NETTALI.COM -La célébration de la journée mondiale de la liberté de la presse a servi de prétexte aux journalistes sénégalais pour demander encore l’adoption du nouveau code  écrit en 2016.

La journée mondiale de la presse est célébrée ce 3 mai. A l’initiative du Syndicat des professionnels de l’information et de la communication du Sénégal (Synpics), il a été tenu hier, un panel  au CESTI. Cela, pour échanger sur les blocages liés à l’adoption effective du nouveau code de la presse réécrit en 2016.

« Au Sénégal, nous sommes champions en matière de belles idées et de bonnes initiatives, mais quand il s‘agit de les appliquer, tout le monde se désengage », a déclaré le secrétaire général du Synpics, Bamba Kassé, dans les colonnes du quotidien EnQuête, ce vendredi.  A l’en croire, l’unique point de blocage, à savoir la dépénalisation du délit de presse, a été  retiré du texte pour accélérer son adoption.
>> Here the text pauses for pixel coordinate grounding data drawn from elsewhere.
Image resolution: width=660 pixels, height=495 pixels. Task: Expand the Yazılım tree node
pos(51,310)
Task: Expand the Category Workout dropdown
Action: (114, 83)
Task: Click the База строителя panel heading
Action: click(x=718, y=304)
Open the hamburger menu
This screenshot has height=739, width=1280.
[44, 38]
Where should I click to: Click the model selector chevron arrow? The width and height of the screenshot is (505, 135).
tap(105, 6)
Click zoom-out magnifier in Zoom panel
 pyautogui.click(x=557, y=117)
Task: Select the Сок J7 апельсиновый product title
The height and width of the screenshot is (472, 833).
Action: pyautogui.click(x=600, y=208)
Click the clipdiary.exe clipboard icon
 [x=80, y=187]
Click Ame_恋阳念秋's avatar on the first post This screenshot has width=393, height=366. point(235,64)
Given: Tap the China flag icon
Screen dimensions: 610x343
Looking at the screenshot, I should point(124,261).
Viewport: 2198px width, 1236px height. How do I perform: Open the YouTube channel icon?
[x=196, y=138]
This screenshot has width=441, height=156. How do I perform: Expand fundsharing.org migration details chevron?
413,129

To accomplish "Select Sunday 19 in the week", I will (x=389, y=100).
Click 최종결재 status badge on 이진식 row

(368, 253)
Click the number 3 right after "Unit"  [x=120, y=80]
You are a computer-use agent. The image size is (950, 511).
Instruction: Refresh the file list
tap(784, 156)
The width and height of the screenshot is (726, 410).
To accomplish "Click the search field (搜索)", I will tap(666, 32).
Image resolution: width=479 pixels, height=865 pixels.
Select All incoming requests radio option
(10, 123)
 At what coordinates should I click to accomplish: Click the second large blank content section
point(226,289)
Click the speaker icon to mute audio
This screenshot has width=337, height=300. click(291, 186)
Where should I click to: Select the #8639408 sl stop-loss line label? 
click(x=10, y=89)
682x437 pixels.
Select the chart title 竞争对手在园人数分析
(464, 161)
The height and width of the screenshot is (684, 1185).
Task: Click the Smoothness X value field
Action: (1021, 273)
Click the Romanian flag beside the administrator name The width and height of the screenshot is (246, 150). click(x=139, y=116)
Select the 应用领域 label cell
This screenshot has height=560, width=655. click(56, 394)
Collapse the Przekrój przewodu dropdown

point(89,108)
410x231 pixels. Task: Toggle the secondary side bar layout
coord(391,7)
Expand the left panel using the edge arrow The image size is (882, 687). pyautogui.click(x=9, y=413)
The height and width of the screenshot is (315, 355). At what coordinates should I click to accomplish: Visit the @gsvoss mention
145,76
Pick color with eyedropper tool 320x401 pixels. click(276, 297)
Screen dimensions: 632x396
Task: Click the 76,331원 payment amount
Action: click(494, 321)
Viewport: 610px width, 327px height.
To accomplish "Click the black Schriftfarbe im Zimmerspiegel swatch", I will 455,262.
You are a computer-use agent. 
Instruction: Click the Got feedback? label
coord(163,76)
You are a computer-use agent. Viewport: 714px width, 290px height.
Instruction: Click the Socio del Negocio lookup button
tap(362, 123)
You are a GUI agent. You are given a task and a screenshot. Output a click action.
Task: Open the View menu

« Le journalisme de révélation est à l’agonie sous Macky Sall, peut-être parce qu’il a des amis partout, je n’en sais rien. Une chose est sûre, c’est à nous de nous lever d’un commun accord pour pousser le gouvernement à l’adoption complète du code de la presse », dira Bacary Domingo Mané.

« Toutefois, bon nombre de participants ont estimé que la seule carte de presse nationale peut constituer une avancée significative dans l’assainissement du milieu », poursuit EnQuête.

Il a aussi été, au cours de ce panel, discutée l’idée de l’application d’une convention collective des journalistes  et techniciens de la communication qui garantirait plus de sécurité.